### Task statement
Quote these lines exactly: the one that holds "Click the building at house number 73" and every line after it to the end of the material below. Skip pictures.
Extracted records Block Start
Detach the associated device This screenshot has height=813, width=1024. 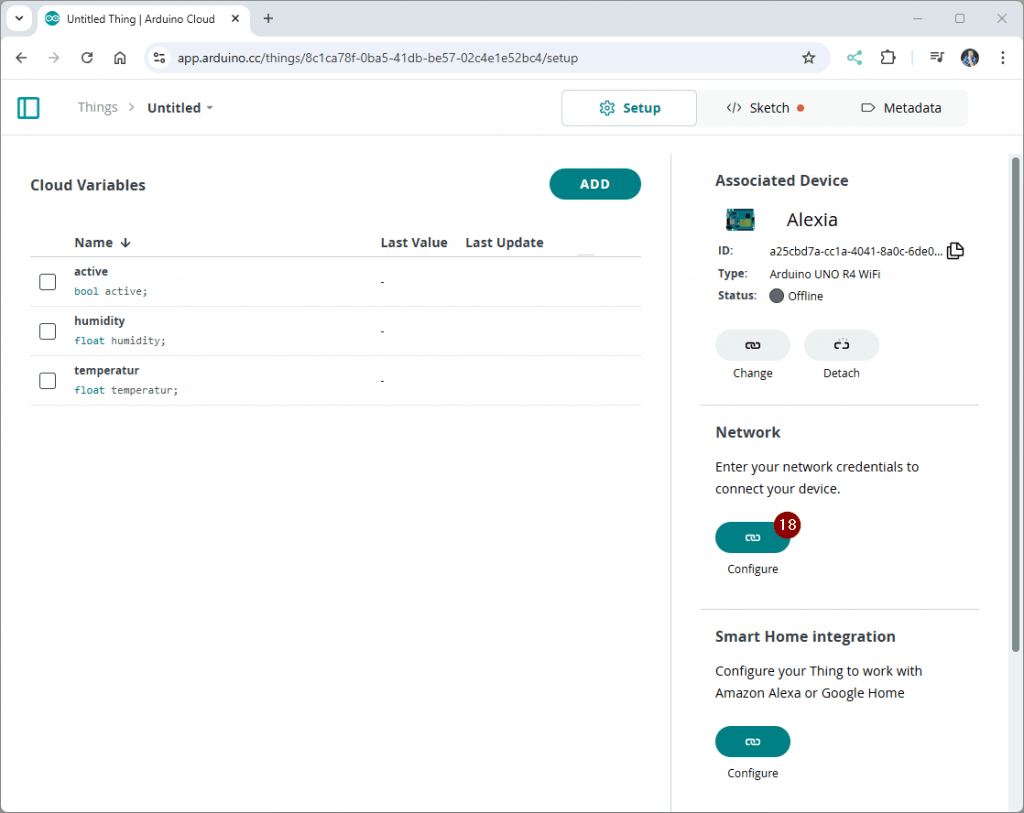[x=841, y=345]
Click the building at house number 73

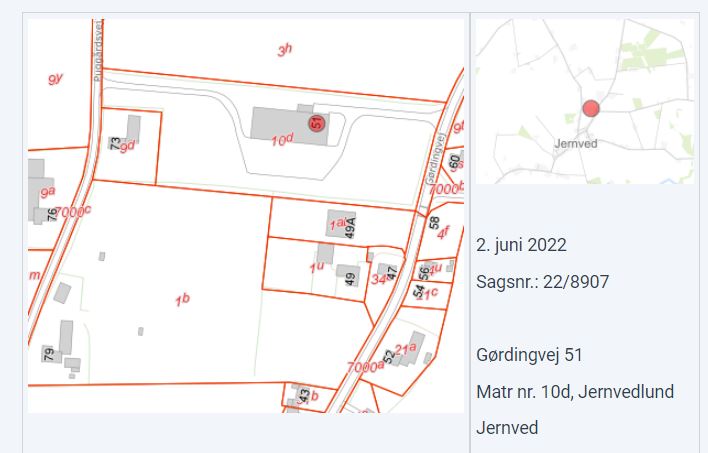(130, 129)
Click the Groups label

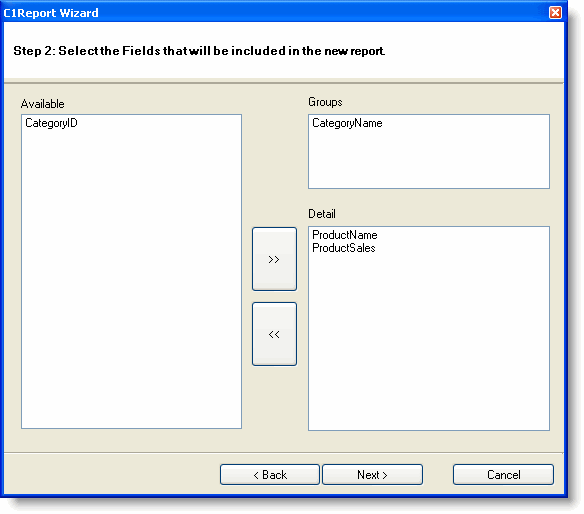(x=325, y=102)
Extracted records Block End
### Output for this exercise
Click the building at house number 73

(130, 129)
Click the Groups label

(x=325, y=102)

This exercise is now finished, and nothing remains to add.